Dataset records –

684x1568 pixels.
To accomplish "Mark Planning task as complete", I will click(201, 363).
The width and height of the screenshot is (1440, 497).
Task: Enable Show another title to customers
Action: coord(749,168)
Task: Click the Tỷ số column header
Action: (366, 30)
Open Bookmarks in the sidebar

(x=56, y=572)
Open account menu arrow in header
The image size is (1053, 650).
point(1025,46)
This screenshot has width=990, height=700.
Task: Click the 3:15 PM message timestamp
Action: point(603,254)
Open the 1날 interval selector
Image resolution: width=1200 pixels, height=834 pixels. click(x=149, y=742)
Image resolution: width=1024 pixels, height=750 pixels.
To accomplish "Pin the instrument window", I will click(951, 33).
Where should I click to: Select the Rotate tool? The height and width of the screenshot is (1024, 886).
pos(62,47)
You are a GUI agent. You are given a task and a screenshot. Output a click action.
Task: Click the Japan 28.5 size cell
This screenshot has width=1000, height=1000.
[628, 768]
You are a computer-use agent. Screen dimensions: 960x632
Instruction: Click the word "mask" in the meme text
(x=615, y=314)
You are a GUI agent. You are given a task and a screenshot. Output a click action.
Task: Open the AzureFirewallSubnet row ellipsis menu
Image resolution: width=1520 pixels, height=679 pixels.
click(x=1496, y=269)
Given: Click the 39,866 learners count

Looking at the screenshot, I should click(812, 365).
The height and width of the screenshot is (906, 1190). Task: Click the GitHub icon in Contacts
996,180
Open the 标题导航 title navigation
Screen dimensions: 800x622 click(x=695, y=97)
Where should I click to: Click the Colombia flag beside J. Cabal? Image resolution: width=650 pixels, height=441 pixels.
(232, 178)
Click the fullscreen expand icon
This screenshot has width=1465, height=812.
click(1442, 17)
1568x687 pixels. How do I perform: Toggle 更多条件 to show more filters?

INSTRUCTIONS FOR THE TASK –
Would you transcribe all of the data, keeping each line exact?

OUTPUT FOR THIS TASK –
684x1568 pixels.
To accomplish "Mark Planning task as complete", I will click(201, 363).
The width and height of the screenshot is (1440, 497).
Task: Enable Show another title to customers
Action: coord(749,168)
Task: Click the Tỷ số column header
Action: (366, 30)
Open Bookmarks in the sidebar

(x=56, y=572)
Open account menu arrow in header
The image size is (1053, 650).
point(1025,46)
This screenshot has width=990, height=700.
Task: Click the 3:15 PM message timestamp
Action: point(603,254)
Open the 1날 interval selector
Image resolution: width=1200 pixels, height=834 pixels. click(x=149, y=742)
Image resolution: width=1024 pixels, height=750 pixels.
To accomplish "Pin the instrument window", I will click(951, 33).
Where should I click to: Select the Rotate tool? The height and width of the screenshot is (1024, 886).
pos(62,47)
You are a GUI agent. You are given a task and a screenshot. Output a click action.
Task: Click the Japan 28.5 size cell
This screenshot has width=1000, height=1000.
[628, 768]
You are a computer-use agent. Screen dimensions: 960x632
Instruction: Click the word "mask" in the meme text
(x=615, y=314)
You are a GUI agent. You are given a task and a screenshot. Output a click action.
Task: Open the AzureFirewallSubnet row ellipsis menu
Image resolution: width=1520 pixels, height=679 pixels.
click(x=1496, y=269)
Given: Click the 39,866 learners count

Looking at the screenshot, I should click(812, 365).
The height and width of the screenshot is (906, 1190). Task: Click the GitHub icon in Contacts
996,180
Open the 标题导航 title navigation
Screen dimensions: 800x622 click(x=695, y=97)
Where should I click to: Click the Colombia flag beside J. Cabal? Image resolution: width=650 pixels, height=441 pixels.
(232, 178)
Click the fullscreen expand icon
This screenshot has width=1465, height=812.
click(1442, 17)
1568x687 pixels. How do I perform: Toggle 更多条件 to show more filters?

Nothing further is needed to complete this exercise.